From the first line to the last, restate the material word for word, omitting pictures.

**Source information:**
'''
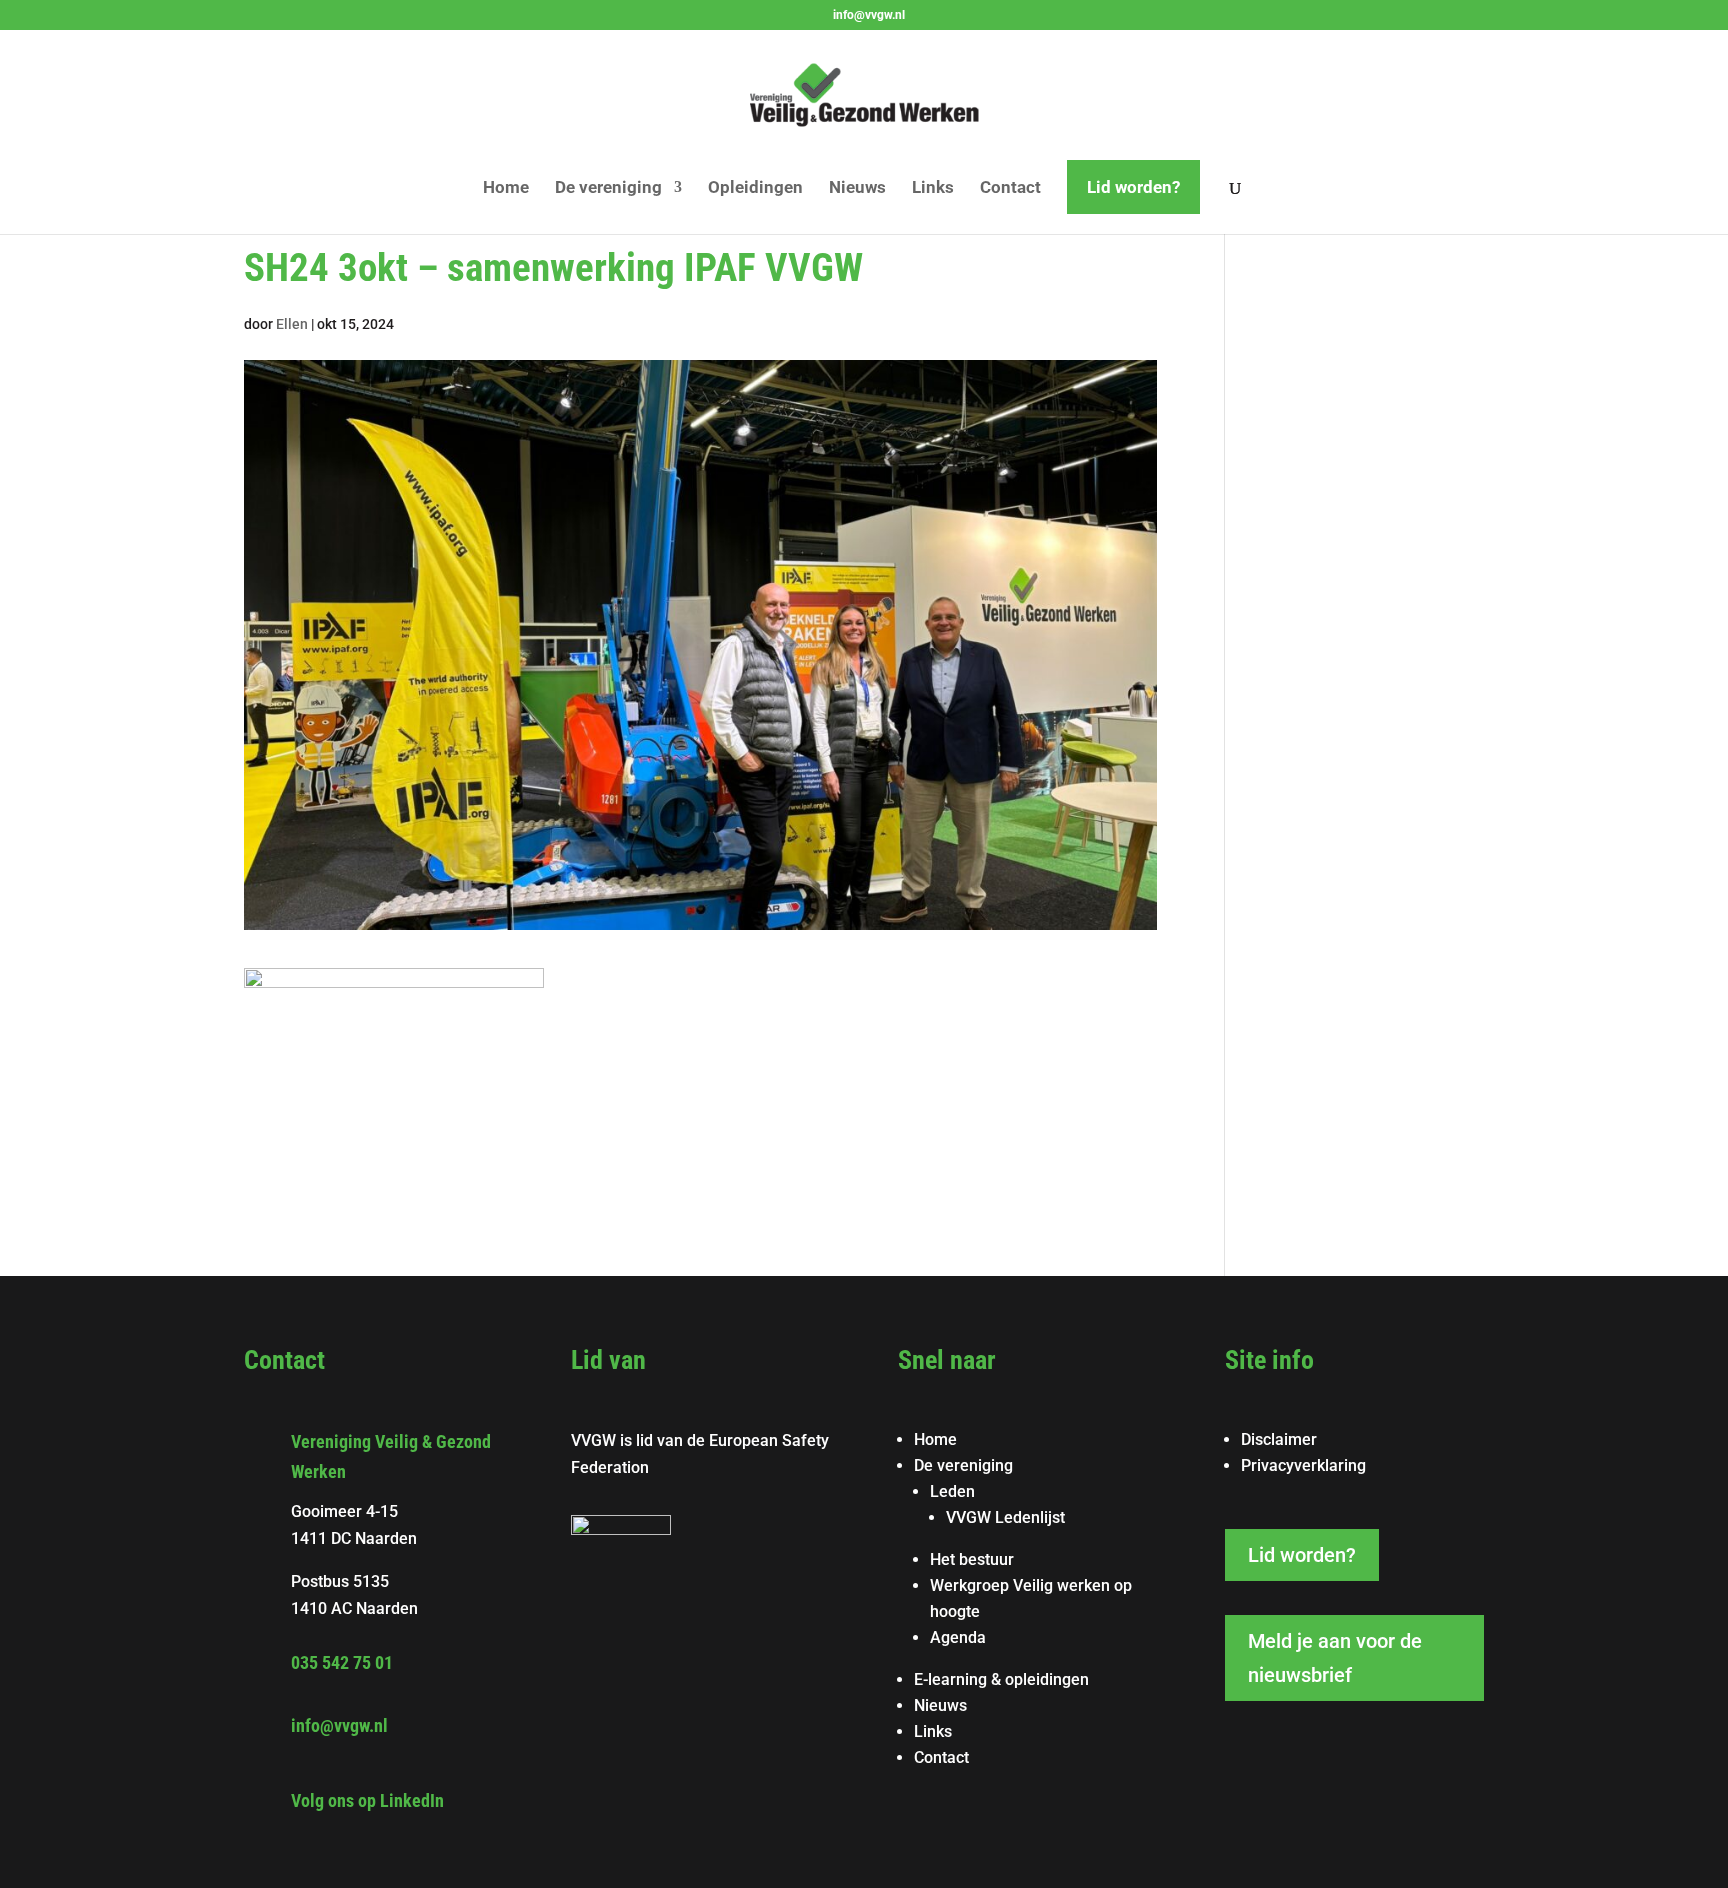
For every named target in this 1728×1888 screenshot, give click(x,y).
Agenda (958, 1637)
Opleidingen (755, 188)
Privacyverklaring (1303, 1465)
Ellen (292, 324)
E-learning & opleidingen (1001, 1679)
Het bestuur (972, 1559)
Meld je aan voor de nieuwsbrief (1335, 1658)
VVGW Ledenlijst (1005, 1517)
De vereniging (608, 188)
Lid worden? (1133, 187)
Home (506, 188)
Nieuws (857, 188)
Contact (1010, 188)
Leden (952, 1491)
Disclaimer (1279, 1439)
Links (933, 188)
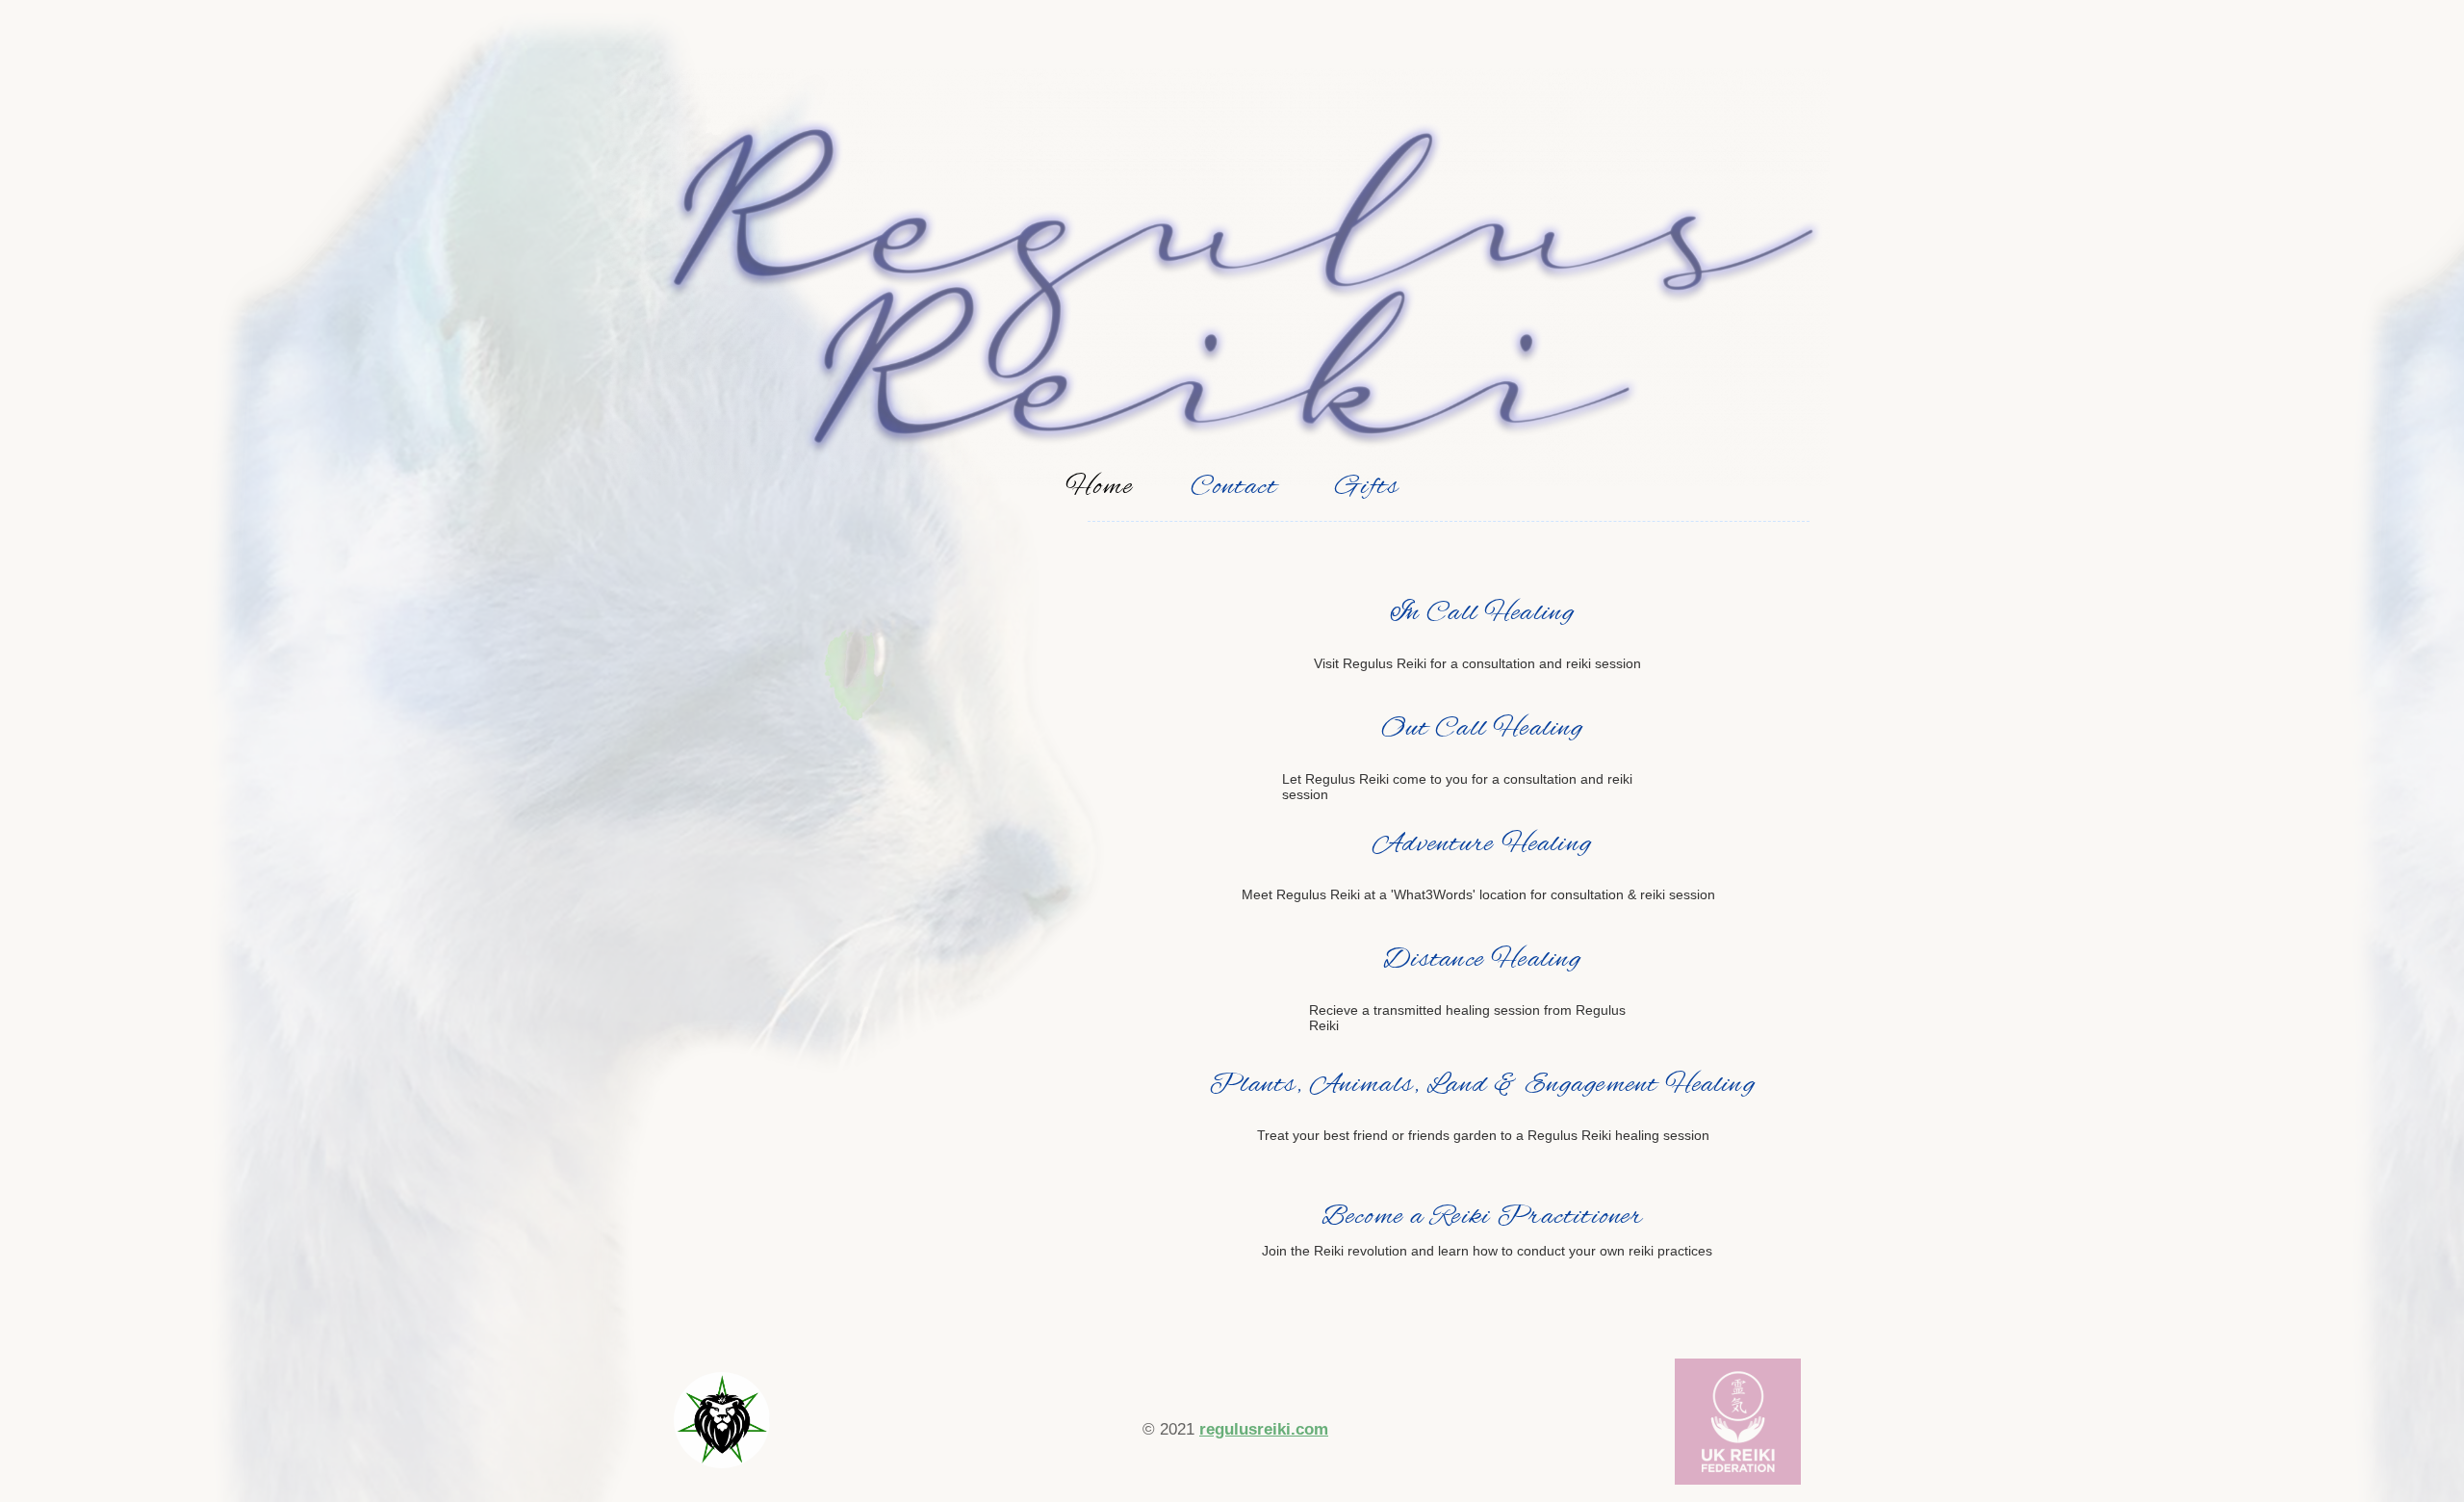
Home (1099, 487)
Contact (1234, 487)
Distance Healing (1482, 960)
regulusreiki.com (1263, 1429)
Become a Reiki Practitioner (1483, 1217)
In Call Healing (1483, 613)
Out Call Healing (1482, 729)
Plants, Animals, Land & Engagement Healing (1482, 1085)
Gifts (1367, 487)
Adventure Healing (1482, 844)
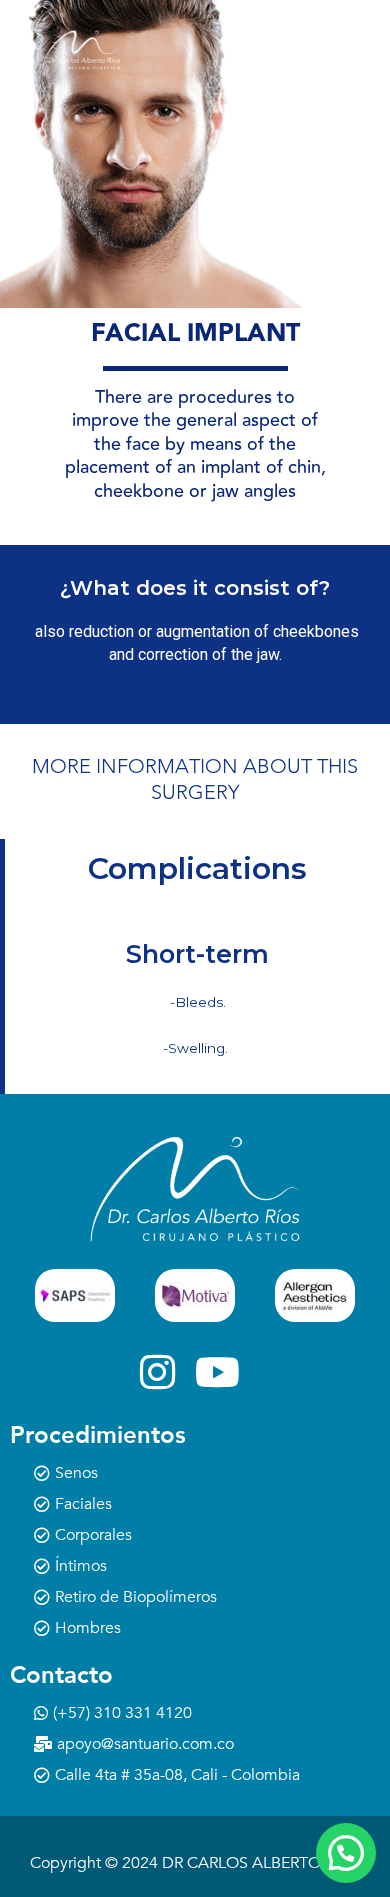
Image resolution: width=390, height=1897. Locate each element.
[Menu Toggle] (280, 50)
'''
**Output for this exercise:**
For every named target in this 1728×1888 screenshot, give click(x,y).
Agenda (958, 1637)
Opleidingen (755, 188)
Privacyverklaring (1303, 1465)
Ellen (292, 324)
E-learning & opleidingen (1001, 1679)
Het bestuur (972, 1559)
Meld je aan voor de nieuwsbrief (1335, 1658)
VVGW Ledenlijst (1005, 1517)
De vereniging (608, 188)
Lid worden? (1133, 187)
Home (506, 188)
Nieuws (857, 188)
Contact (1010, 188)
Leden (952, 1491)
Disclaimer (1279, 1439)
Links (933, 188)
Home (1099, 487)
Contact (1234, 487)
Distance Healing (1482, 960)
regulusreiki.com (1263, 1429)
Become a Reiki Practitioner (1483, 1217)
In Call Healing (1483, 613)
Out Call Healing (1482, 729)
Plants, Animals, Land & Engagement Healing (1482, 1085)
Gifts (1367, 487)
Adventure Healing (1482, 844)
Image resolution: width=390, height=1897. Locate each element.
[Menu Toggle] (280, 50)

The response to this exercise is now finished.